▸ TO BE DONE: Arrange the lines below as a JSON list of strings, one string per line and no blank lines. Start with the line containing "You are a computer-use" and continue through the line containing "The height and".

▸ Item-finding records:
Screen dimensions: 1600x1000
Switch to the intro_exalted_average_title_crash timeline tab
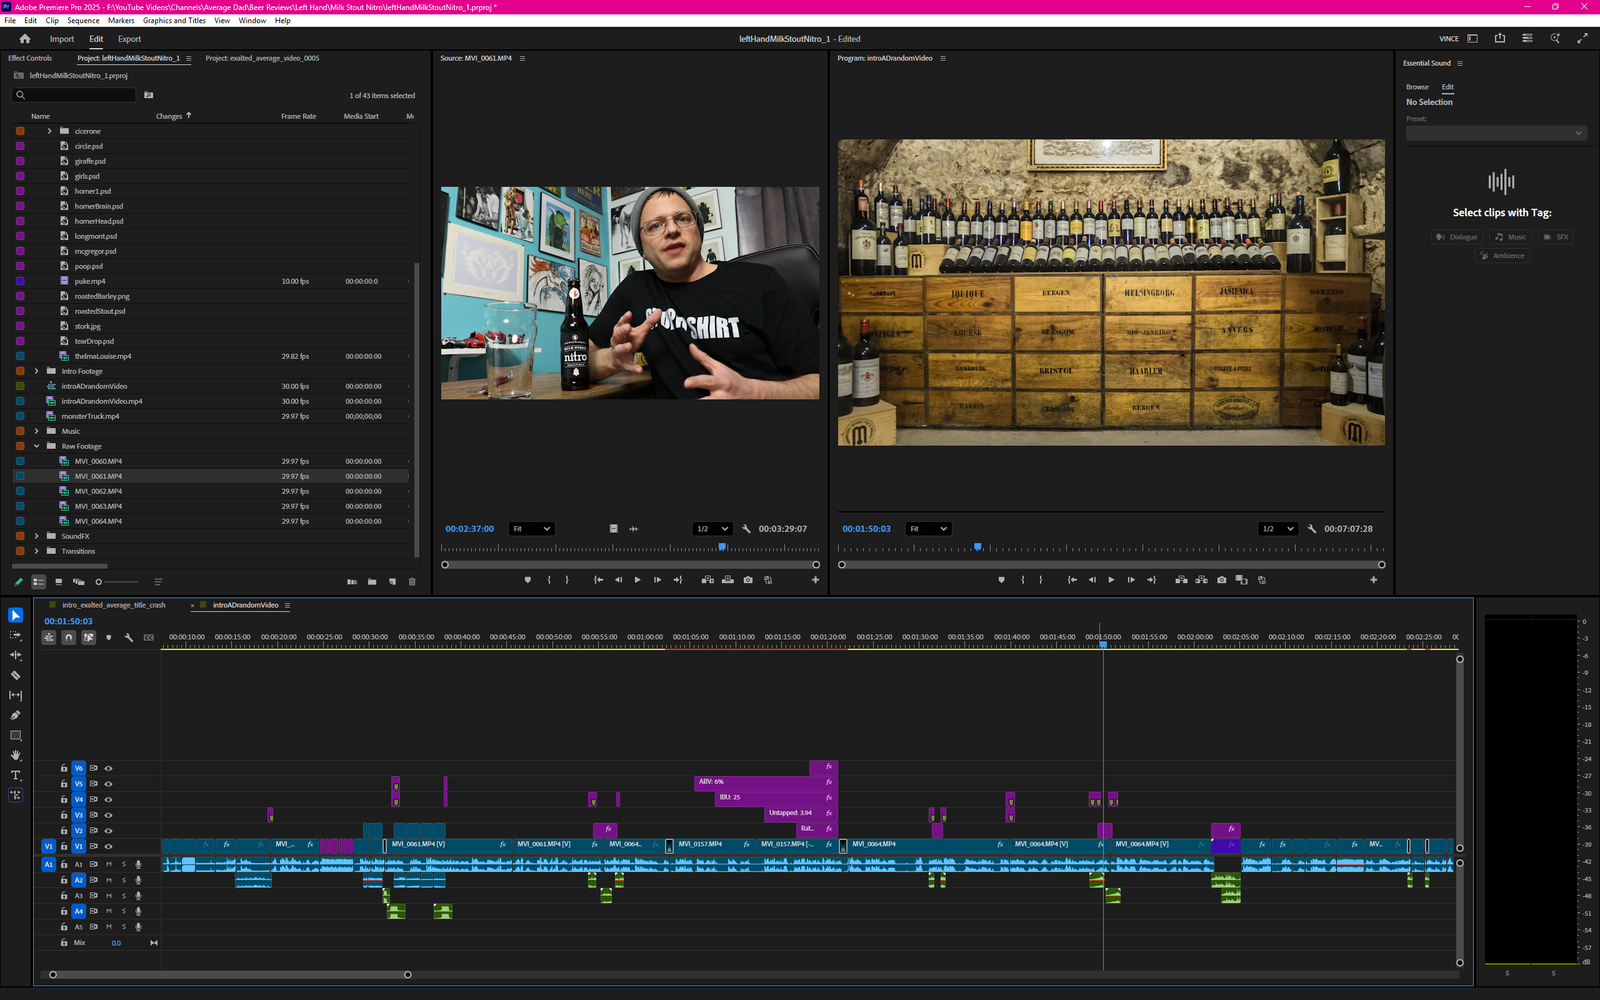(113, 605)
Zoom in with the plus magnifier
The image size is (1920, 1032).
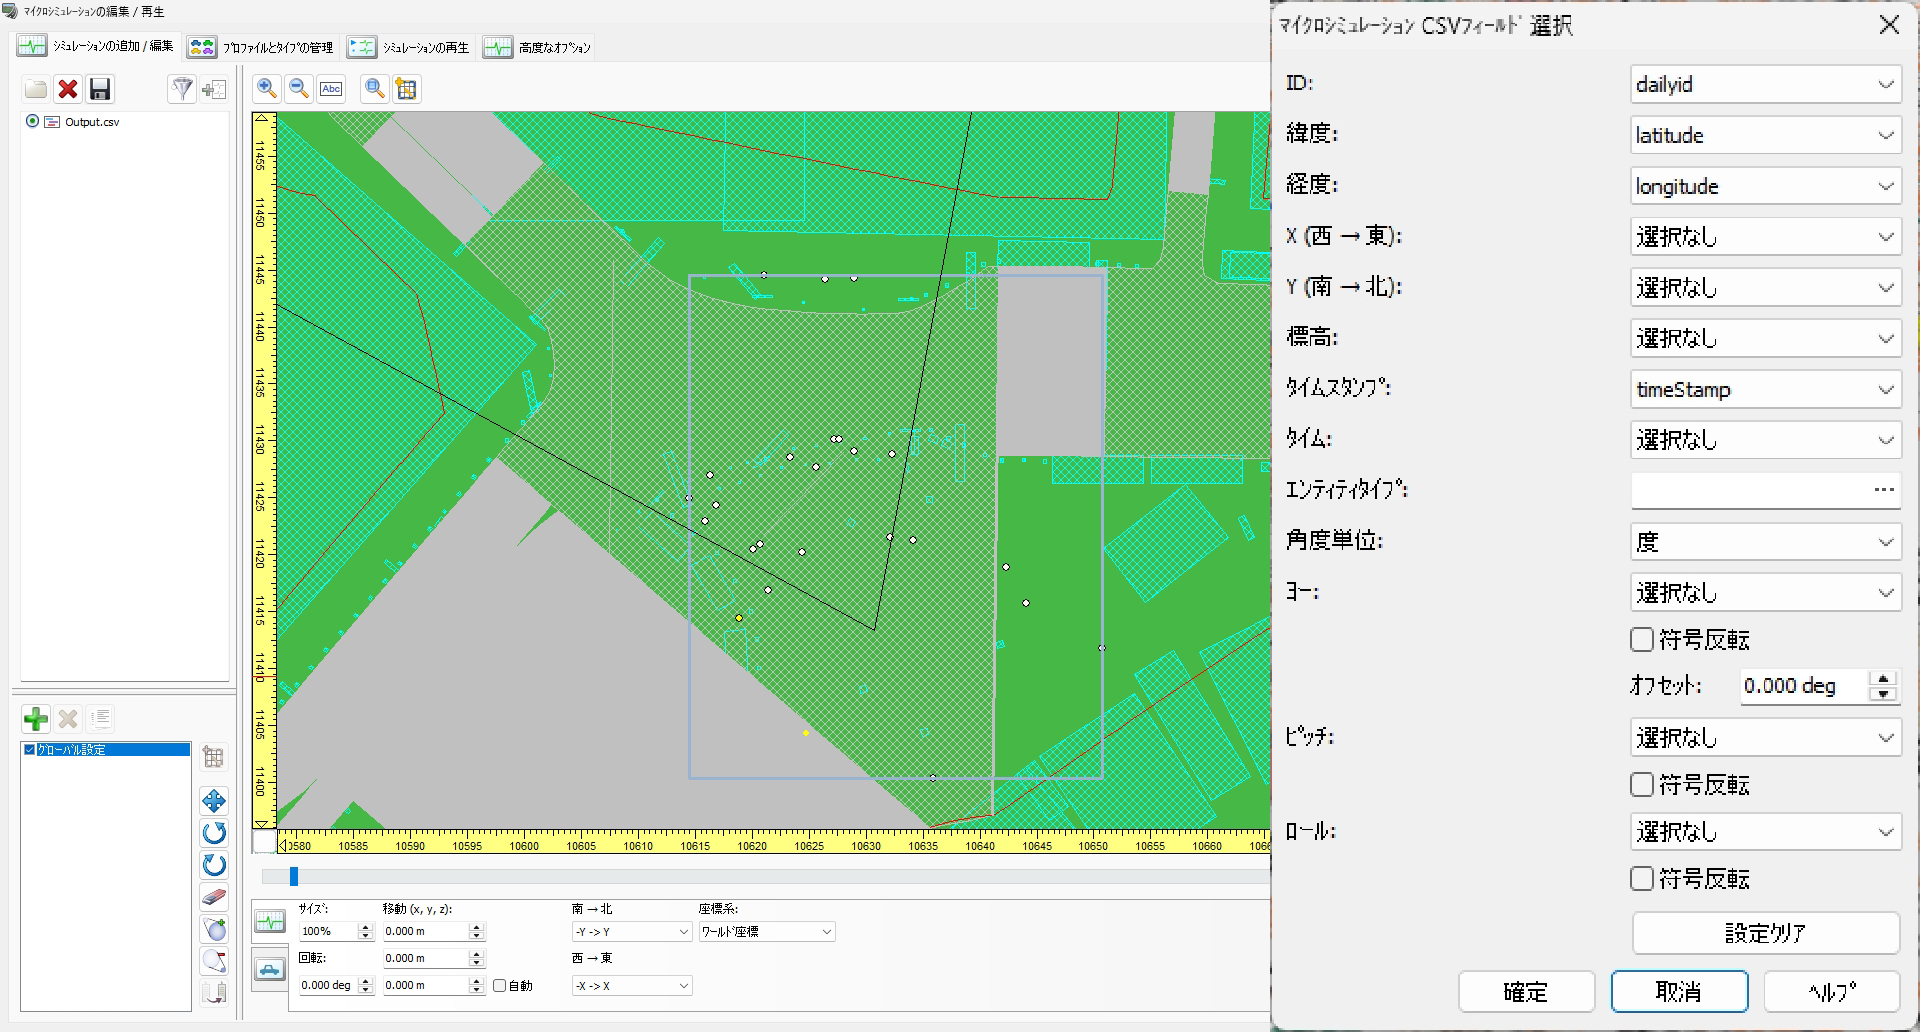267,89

---

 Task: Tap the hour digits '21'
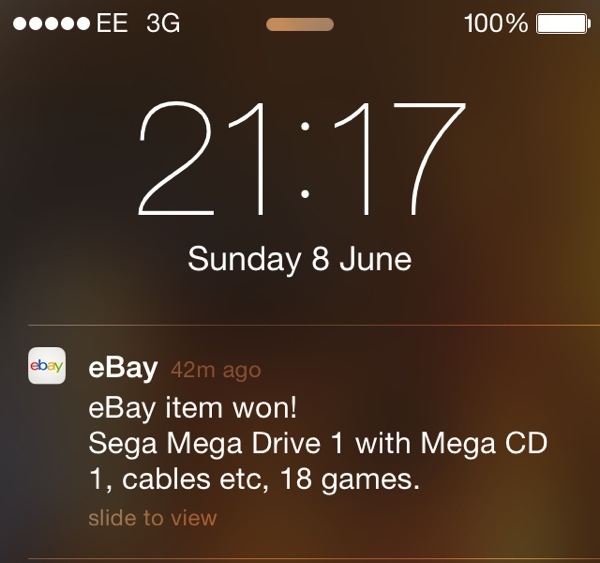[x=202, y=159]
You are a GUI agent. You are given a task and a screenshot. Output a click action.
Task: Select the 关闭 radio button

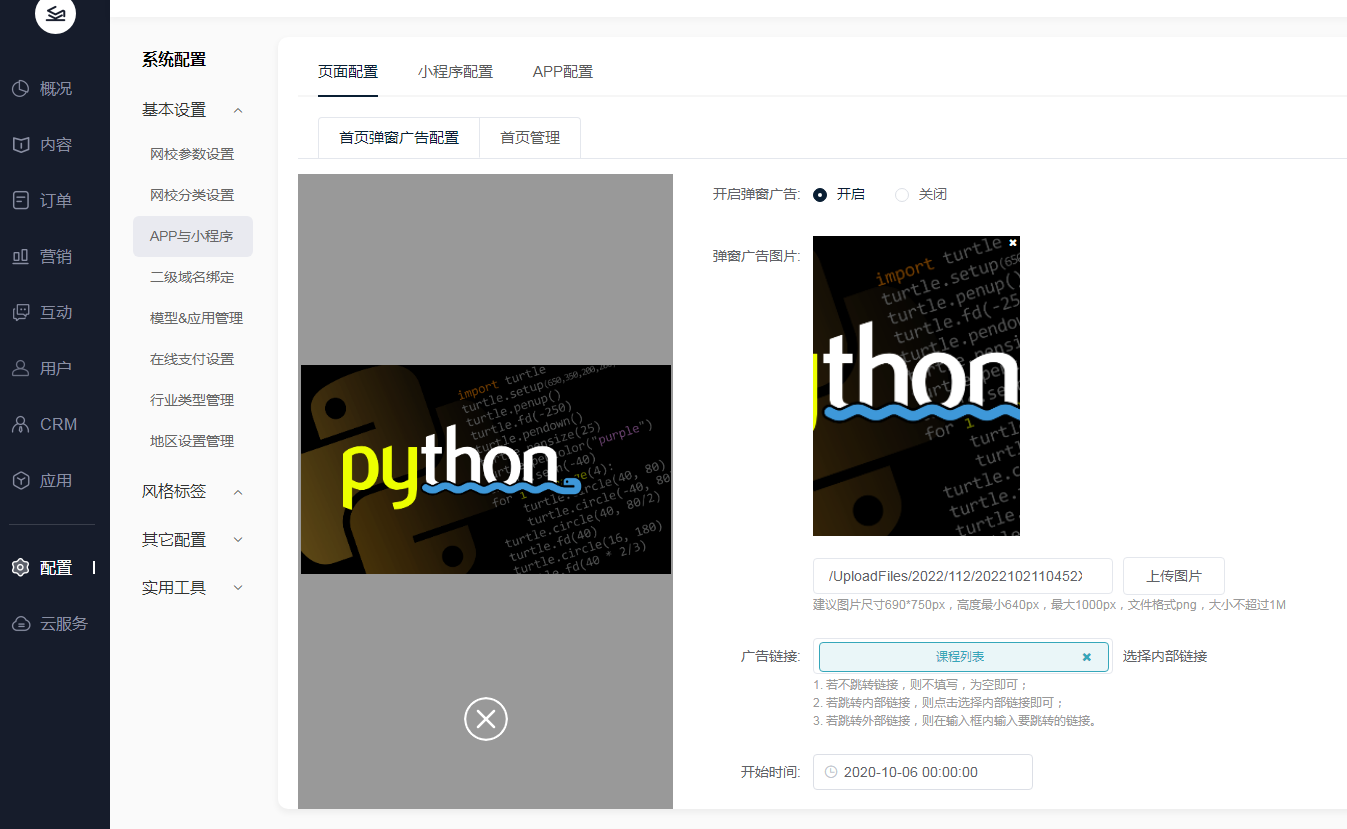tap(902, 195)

...

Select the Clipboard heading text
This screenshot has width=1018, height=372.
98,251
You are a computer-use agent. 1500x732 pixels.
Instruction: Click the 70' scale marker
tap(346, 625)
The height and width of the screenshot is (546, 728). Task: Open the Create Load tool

▸ COMPLETED EXERCISE:
[
  "You are a computer-use agent. 1500x732 pixels.",
  "Instruction: Click the 70' scale marker",
  "tap(346, 625)",
  "The height and width of the screenshot is (546, 728). Task: Open the Create Load tool"
]